= Instructions for the task =
Update the lines below by replacing "GUI agent" with "interface agent" wherever it occurs, leaving everything else unchanged.

= Extracted entries =
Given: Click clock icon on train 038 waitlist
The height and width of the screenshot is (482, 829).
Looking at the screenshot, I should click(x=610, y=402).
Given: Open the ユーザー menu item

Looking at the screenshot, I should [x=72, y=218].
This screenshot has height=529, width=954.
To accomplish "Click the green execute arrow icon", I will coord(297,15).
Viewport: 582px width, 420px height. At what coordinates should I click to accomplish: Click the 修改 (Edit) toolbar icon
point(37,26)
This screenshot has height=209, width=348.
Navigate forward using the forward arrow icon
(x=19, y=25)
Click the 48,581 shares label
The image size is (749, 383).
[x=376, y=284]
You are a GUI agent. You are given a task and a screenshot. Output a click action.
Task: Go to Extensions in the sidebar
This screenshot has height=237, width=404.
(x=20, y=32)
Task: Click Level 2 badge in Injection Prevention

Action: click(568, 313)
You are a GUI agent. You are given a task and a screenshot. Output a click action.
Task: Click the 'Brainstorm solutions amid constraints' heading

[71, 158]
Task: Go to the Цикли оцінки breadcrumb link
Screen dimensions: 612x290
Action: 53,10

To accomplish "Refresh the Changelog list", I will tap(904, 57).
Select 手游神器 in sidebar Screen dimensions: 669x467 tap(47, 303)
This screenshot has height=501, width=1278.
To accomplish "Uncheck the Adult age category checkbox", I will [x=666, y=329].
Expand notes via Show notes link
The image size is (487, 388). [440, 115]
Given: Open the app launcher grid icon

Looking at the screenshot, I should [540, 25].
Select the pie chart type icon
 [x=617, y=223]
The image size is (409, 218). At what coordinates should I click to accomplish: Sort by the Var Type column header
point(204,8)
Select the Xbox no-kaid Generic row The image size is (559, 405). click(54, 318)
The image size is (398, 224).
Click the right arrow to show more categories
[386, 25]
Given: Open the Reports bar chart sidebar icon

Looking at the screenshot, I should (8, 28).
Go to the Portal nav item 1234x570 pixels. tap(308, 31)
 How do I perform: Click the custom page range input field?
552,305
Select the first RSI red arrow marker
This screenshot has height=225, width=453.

= Task answer =
Given: Click clock icon on train 038 waitlist
The height and width of the screenshot is (482, 829).
Looking at the screenshot, I should click(x=610, y=402).
Given: Open the ユーザー menu item

Looking at the screenshot, I should [x=72, y=218].
This screenshot has height=529, width=954.
To accomplish "Click the green execute arrow icon", I will coord(297,15).
Viewport: 582px width, 420px height. At what coordinates should I click to accomplish: Click the 修改 (Edit) toolbar icon
point(37,26)
This screenshot has height=209, width=348.
Navigate forward using the forward arrow icon
(x=19, y=25)
Click the 48,581 shares label
The image size is (749, 383).
[x=376, y=284]
You are a interface agent. You are given a task and a screenshot. Output a click action.
Task: Go to Extensions in the sidebar
This screenshot has height=237, width=404.
(x=20, y=32)
Task: Click Level 2 badge in Injection Prevention

Action: click(568, 313)
You are a interface agent. You are given a task and a screenshot. Output a click action.
Task: Click the 'Brainstorm solutions amid constraints' heading

[71, 158]
Task: Go to the Цикли оцінки breadcrumb link
Screen dimensions: 612x290
Action: 53,10

To accomplish "Refresh the Changelog list", I will tap(904, 57).
Select 手游神器 in sidebar Screen dimensions: 669x467 tap(47, 303)
This screenshot has height=501, width=1278.
To accomplish "Uncheck the Adult age category checkbox", I will [x=666, y=329].
Expand notes via Show notes link
The image size is (487, 388). [440, 115]
Given: Open the app launcher grid icon

Looking at the screenshot, I should [540, 25].
Select the pie chart type icon
 [x=617, y=223]
The image size is (409, 218). At what coordinates should I click to accomplish: Sort by the Var Type column header
point(204,8)
Select the Xbox no-kaid Generic row The image size is (559, 405). click(54, 318)
The image size is (398, 224).
Click the right arrow to show more categories
[386, 25]
Given: Open the Reports bar chart sidebar icon

Looking at the screenshot, I should (8, 28).
Go to the Portal nav item 1234x570 pixels. tap(308, 31)
 How do I perform: Click the custom page range input field?
552,305
Select the first RSI red arrow marker
This screenshot has height=225, width=453.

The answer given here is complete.